KUALA LUMPUR - The boat that sank off Malaysia with 97 Indonesian illegal migrants was likely carrying three times more passengers than it could safely transport, authorities said on Thursday as they expanded a search for 26 still missing.
Nine bodies have been found after the vessel, overloaded with people heading home to Indonesia for the Muslim fasting month of Ramadan, sank early Wednesday not far from shore off western Malaysia. At least 62 people have been rescued and officials believe some of the 26 still missing made it to land and fled the area to avoid being apprehended by police. Authorities said that the boat was believed to measure no more than nine meters (30 feet) long and two meters wide. "The boat is too small to ferry 97 people.

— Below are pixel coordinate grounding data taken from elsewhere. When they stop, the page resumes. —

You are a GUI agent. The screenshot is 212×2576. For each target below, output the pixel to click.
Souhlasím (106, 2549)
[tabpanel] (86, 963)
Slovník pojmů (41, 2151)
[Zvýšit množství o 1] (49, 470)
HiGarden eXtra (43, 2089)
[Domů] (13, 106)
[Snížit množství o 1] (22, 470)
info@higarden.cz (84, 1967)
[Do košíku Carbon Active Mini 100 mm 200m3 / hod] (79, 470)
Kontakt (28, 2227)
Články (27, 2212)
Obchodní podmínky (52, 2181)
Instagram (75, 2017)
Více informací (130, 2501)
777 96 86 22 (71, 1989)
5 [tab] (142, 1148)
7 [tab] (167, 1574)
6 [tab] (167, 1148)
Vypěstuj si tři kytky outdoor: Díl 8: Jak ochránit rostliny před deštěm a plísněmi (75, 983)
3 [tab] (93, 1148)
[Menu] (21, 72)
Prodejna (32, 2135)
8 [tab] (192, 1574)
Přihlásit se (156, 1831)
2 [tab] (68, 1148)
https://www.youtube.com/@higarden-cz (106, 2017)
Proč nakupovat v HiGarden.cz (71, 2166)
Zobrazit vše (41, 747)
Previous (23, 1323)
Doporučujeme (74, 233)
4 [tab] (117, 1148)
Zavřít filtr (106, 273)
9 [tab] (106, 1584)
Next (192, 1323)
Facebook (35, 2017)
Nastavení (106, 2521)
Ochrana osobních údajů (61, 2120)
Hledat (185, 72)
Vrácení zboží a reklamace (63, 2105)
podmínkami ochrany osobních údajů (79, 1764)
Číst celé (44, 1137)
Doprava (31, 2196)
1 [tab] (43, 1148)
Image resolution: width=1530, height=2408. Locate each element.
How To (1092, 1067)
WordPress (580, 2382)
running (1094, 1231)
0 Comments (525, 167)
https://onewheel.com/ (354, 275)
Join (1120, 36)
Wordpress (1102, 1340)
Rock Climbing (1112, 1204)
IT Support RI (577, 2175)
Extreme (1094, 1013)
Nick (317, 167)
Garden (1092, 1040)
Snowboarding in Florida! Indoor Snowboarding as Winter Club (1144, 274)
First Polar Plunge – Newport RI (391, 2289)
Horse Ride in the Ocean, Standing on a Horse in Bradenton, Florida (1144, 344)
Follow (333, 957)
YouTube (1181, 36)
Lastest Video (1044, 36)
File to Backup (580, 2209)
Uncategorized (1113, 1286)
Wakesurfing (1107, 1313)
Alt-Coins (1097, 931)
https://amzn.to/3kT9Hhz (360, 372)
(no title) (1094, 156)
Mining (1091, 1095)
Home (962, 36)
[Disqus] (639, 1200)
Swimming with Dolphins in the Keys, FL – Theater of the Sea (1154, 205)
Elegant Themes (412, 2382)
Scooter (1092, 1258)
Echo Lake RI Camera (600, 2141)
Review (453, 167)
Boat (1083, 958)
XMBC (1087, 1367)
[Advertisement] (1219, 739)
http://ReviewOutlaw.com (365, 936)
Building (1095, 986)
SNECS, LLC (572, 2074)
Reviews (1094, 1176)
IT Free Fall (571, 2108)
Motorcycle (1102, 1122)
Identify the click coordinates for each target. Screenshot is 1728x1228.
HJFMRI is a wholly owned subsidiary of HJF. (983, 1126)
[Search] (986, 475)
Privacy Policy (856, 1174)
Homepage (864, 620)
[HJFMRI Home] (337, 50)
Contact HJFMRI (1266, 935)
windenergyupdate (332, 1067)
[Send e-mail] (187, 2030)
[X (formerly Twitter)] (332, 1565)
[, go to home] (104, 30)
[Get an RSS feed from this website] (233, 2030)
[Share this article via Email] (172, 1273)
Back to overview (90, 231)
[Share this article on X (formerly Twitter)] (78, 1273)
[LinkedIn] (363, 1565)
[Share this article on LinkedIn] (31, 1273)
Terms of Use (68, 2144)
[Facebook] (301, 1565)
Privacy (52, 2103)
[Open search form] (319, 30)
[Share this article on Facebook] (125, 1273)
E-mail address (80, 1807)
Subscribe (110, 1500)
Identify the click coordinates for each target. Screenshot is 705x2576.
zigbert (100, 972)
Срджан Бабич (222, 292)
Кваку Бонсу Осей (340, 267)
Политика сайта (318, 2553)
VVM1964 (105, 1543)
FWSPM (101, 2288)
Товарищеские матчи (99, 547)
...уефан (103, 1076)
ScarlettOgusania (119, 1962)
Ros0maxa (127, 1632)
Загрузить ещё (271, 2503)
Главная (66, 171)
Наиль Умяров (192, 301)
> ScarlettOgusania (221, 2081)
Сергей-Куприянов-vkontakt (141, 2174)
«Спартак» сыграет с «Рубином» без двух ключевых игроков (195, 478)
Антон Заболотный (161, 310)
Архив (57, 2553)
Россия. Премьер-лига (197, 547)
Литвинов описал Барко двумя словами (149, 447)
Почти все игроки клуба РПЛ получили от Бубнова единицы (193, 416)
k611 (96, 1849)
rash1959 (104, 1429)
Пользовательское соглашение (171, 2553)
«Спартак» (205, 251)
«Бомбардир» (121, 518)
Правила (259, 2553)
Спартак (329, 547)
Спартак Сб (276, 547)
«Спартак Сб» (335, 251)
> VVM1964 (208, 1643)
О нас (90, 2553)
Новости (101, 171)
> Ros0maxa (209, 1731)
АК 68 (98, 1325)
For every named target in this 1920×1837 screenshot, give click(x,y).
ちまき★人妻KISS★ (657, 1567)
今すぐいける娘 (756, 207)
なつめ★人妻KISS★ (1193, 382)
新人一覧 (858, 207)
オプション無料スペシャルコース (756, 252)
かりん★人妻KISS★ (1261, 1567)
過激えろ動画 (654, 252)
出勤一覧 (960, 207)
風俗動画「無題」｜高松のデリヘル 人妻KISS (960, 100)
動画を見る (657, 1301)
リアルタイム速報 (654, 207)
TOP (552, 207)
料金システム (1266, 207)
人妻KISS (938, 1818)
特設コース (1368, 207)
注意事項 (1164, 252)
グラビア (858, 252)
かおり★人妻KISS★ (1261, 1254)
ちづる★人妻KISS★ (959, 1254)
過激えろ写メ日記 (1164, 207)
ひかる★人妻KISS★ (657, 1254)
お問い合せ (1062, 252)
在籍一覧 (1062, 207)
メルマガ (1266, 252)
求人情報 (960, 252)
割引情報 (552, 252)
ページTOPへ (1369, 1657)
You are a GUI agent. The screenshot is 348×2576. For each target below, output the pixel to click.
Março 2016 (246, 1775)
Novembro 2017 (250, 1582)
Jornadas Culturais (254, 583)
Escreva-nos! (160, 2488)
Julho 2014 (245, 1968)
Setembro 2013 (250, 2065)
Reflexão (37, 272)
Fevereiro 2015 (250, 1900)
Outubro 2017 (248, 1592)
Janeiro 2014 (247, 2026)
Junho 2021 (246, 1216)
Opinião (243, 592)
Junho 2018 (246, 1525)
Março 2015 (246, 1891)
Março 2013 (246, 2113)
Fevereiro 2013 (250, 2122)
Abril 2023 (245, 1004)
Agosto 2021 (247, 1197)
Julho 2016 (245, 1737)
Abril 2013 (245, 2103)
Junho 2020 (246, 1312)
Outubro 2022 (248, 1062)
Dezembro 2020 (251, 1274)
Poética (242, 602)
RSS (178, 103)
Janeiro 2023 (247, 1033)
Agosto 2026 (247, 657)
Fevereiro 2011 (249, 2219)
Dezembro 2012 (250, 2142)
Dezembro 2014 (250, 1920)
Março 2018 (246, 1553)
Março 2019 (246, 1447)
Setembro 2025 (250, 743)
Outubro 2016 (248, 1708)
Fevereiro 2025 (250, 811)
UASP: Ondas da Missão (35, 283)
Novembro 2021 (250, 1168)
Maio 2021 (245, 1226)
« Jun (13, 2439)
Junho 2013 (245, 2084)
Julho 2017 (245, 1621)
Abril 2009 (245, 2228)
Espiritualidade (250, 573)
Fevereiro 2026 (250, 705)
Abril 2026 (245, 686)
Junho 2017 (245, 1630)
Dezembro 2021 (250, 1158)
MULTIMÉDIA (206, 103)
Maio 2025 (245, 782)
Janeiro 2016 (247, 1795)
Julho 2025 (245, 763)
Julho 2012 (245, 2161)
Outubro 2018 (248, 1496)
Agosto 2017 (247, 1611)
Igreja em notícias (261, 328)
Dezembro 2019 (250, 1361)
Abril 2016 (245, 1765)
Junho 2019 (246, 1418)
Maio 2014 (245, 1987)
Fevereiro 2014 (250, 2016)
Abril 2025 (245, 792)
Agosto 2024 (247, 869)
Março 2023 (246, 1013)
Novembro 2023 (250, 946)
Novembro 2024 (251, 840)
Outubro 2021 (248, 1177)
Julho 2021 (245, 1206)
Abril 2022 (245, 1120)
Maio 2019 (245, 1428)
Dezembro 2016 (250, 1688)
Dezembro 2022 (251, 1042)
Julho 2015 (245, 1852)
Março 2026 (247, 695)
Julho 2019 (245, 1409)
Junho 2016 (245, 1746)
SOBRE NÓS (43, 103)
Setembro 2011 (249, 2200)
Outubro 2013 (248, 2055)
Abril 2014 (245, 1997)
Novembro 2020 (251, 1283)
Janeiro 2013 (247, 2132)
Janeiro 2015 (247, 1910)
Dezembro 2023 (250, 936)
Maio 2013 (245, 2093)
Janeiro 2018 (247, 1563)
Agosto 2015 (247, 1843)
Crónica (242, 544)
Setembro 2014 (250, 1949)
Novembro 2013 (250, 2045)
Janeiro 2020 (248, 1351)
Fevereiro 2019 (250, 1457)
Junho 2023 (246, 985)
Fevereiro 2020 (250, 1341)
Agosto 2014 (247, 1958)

The boat must have been very cramped," said Mohamad Zuhri, spokesman for the Malaysian Maritime Enforcement Agency (MMEA). Mohamad said that the capacity of a boat of such dimensions was about 30 passengers. On Thursday, divers were deployed, more vessels brought in and the search zone expanded along the coast in hope of finding more survivors, said Mohamad Hambali Yaakup, coordinator of the response for the MMEA. "We have deployed divers and a total of 25 marine craft and a helicopter to sweep the coastal area for possible survivors," he told AFP.
The incident occurred at night near Port Klang, the country's main seaport. Hambali said that the divers would try to determine what caused the boat to sink and to view any markings that would help identify the boat's owner and operator. The survivors include 49 men, 12 women and one child, he said. They have been detained by police and were not available to speak with the media. Large numbers of Indonesians return home annually from Malaysia for Ramadan, which this year begins around the end of June and will culminate in late July with Eid al-Fitr.
Both Malaysia and Indonesia are Muslim-majority. Relatively affluent Malaysia is a magnet for migrant workers from poorer neighbours such as Indonesia, Bangladesh and Myanmar seeking low-paying plantation, construction, and factory work that is typically shunned by Malaysians. Around two million illegal immigrants -- the vast majority of them Indonesian -- are estimated to be working in the country. Accidents, however, are frequent as thousands risk the sea journey to and from Malaysia in rickety boats, often adding to the danger by travelling at night to avoid detection.